Be more organized and detailed than you think is necessary.

Every time I skimp on the prep side of things, I wind up kicking myself once the trip gets underway. Even though I have traveled dozens of times in the past few years, I have wound up forgetting things like pants (yep—I packed literally nothing but the ones on my body the day we left town), forgetting to make rental car reservations, forgetting to print boarding passes ahead of time, forgetting we can't bring knives across the border to Canada (I totally forgot that we had some camping gear still in the car from our last trip), and so many other forgotten or un-thought about things that it would take days just to write them all down.

I keep a running list of things we need to pack on my computer that I can copy/paste/print out as a starting template for future trips. This keeps me from having to start from scratch every time we go somewhere.

When traveling with multiple people, it is super important to know who is bringing what, so that nothing gets left behind or doubled up on. Some great examples of this are:

  • Is everyone in charge of their own passes/passports/tickets, or is one person keeping tabs on everything for the group?
  • If we're camping, I keep a separate food list for everyone so I know who is responsible for what so we don't end up with, say, five bags of chips and zero burgers or hot dogs.
  • When we went to DisneyWorld with three separate families, we opted to all get our own rental cars rather than be tethered together. This let each family be flexible as the day wore on.
  • Lake day with friends? Is everyone bringing sunscreen and their own floats, or are people sharing? And what is the carpool and towel situation? You'd be surprised how many times we have gotten somewhere thinking that floats were going to be provided and they weren't, or that we have brought bags full of towels and sunscreen just to find that the place we were headed had those readily available.

I also try to use a shared app everyone can comment on... sometimes this is as simple as a text thread and other times (especially if it is a faraway destination or a really long and involved trip) I will use Trello or Basecamp. The main goal, though, is that it organizes all communication and eliminates a lot of missed information. It also lets super organized people feel in control of plans, while keeping people that don't care much about planning still stay in the loop when needed.

Build in down time, free time, and alone time—set the togetherness bar LOW!

Taking a trip with people is awesome... until it isn't. Some people thrive in social situations and others just don't. This is not something to stress about—just take into consideration your own personal needs and the personalities and needs of your travel companions and plan accordingly.

You can have separate adventures and spend time apart and still have a killer time as a group.

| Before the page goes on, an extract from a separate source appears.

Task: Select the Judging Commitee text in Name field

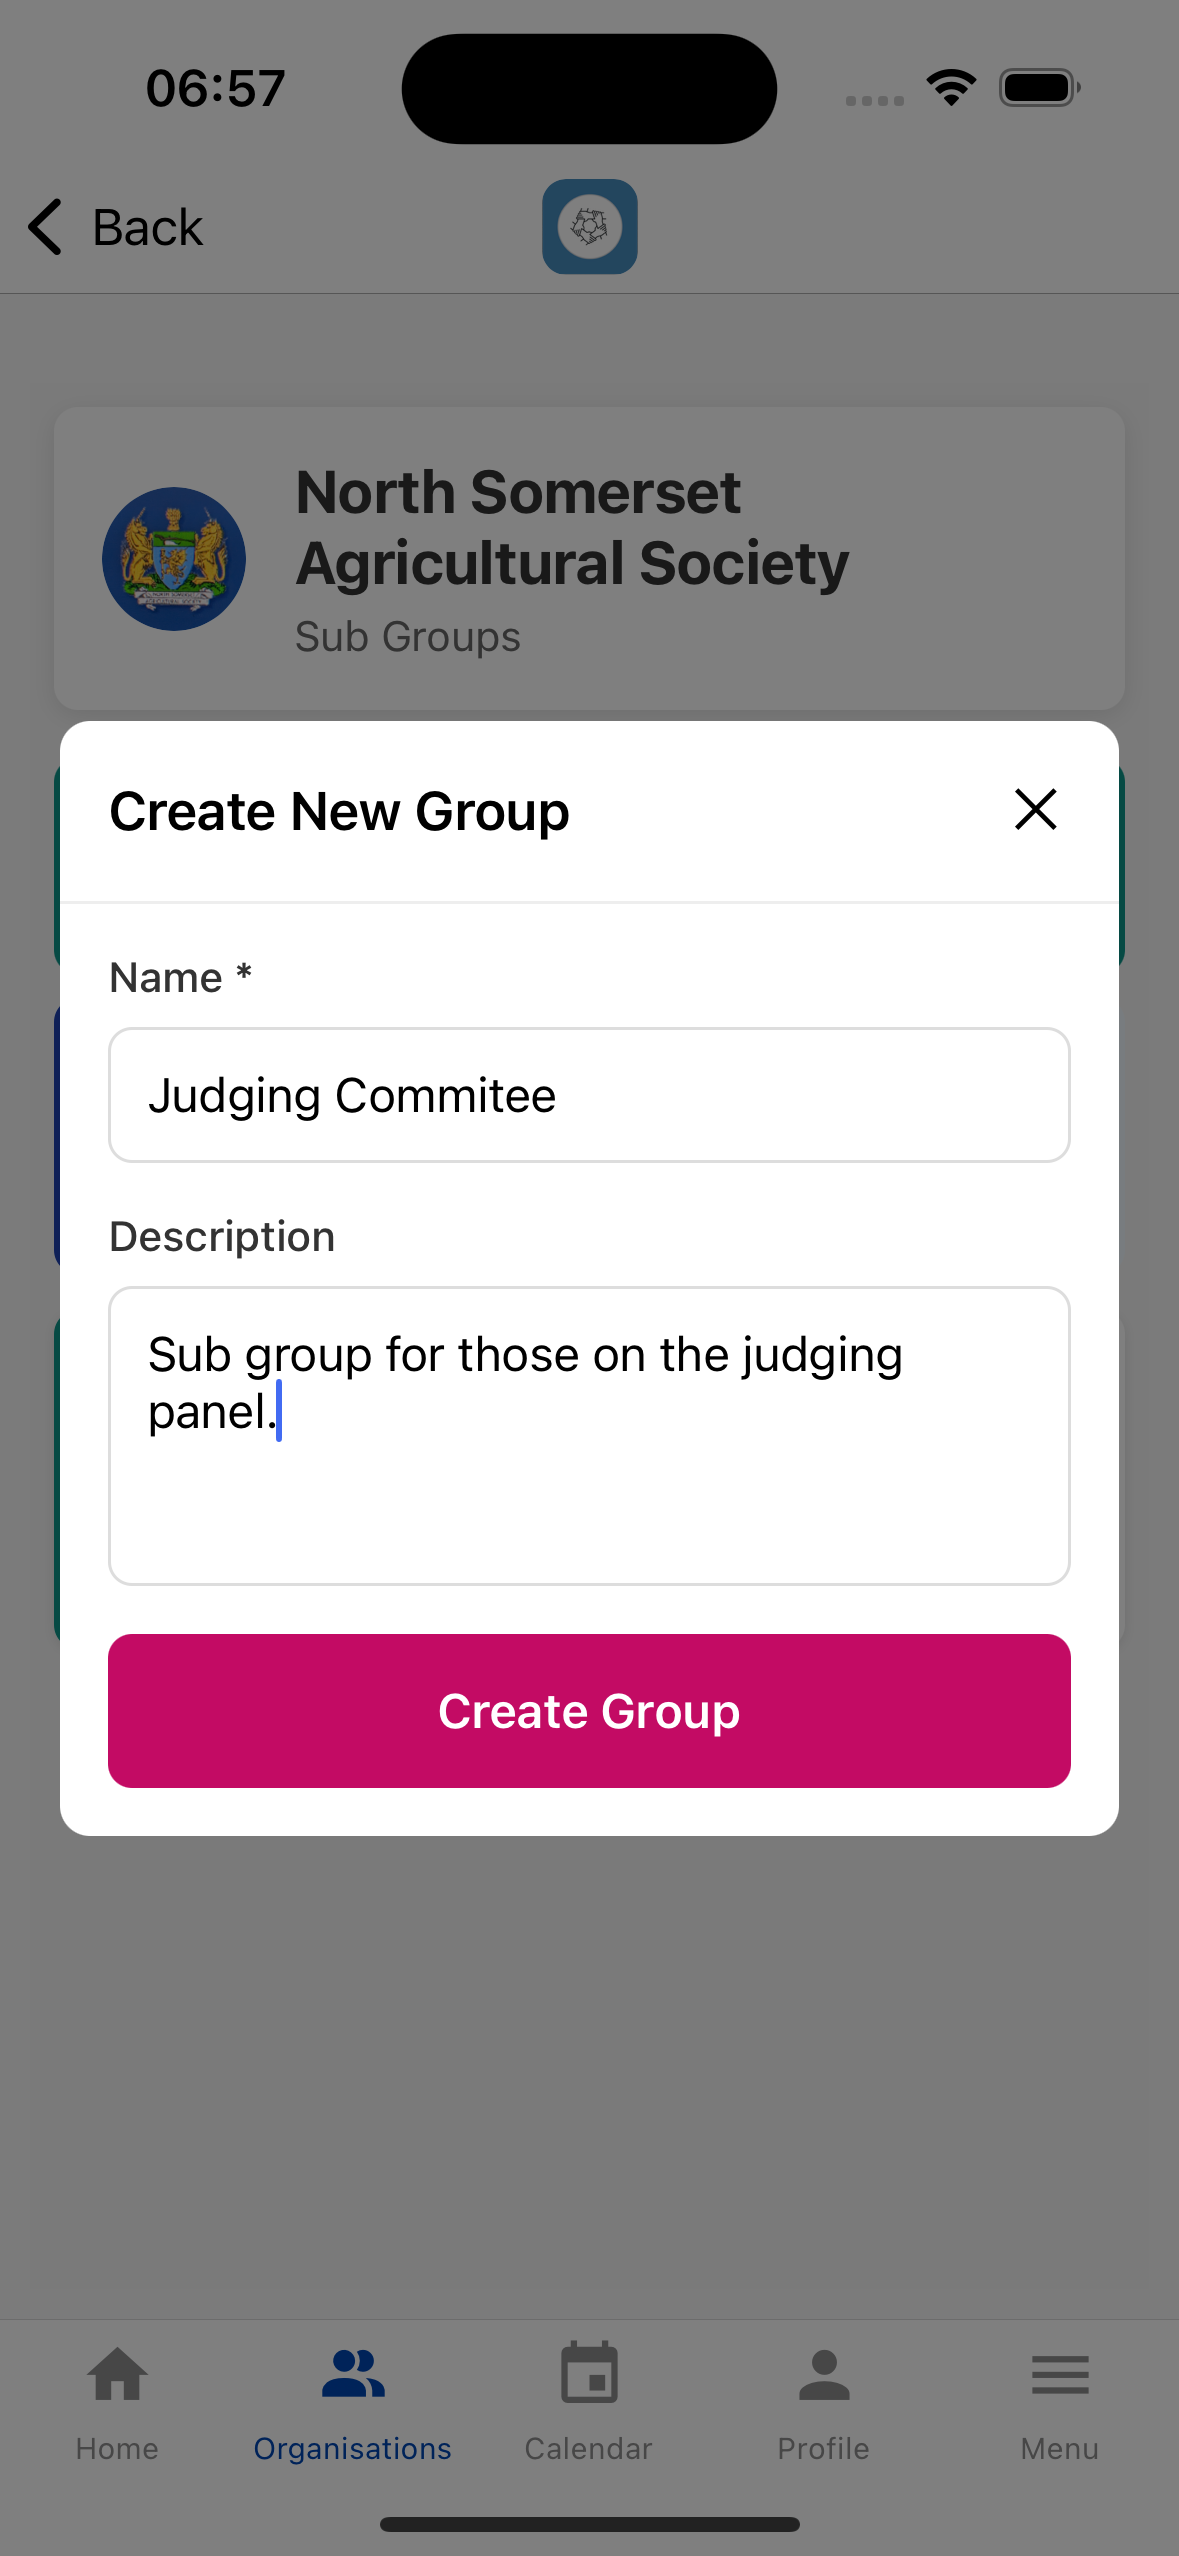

I recommend taking a 50/50 approach:

  • Plan to do 50% of your meals TOGETHER, and leave the other 50% open and flexible. This could be split up in many ways—perhaps you choose to always do breakfast and lunch alone, but want to snack and have dinners together for the whole trip. This is great! Or maybe you want to alternate days, where one day you are together for all of your food prep and eating, and then the next day you are all free to choose your own food options. You can always decide to pool resources ant eat together MORE, but this way you have freedom built in to eat out less, or maybe more than your companions, etc.
  • Plan to adventure together for half of the time, and plan to go your separate ways the other half of the time. Again—you can always choose to link up and check things out together MORE, but having built-in down time gives everyone the freedom to explore without feeling like they are stepping on one another's toes.
  • Plan to split AT LEAST 50% of the costs... and this is a big one. I find that there is alway cost overlap, and it is best to discuss this up front. Is it cheaper to buy airline tickets in a bundle? What about event tickets or groceries or lodging? Be prepared to split costs on a lot of the trip, as this will likely save everyone big bucks in the long run.

Take notes on what worked and what didn't as soon as the trip ends.

Derrick and I started doing this recently and it has made a huge positive impact in how we feel about the trips we take, and in how we plan future travels.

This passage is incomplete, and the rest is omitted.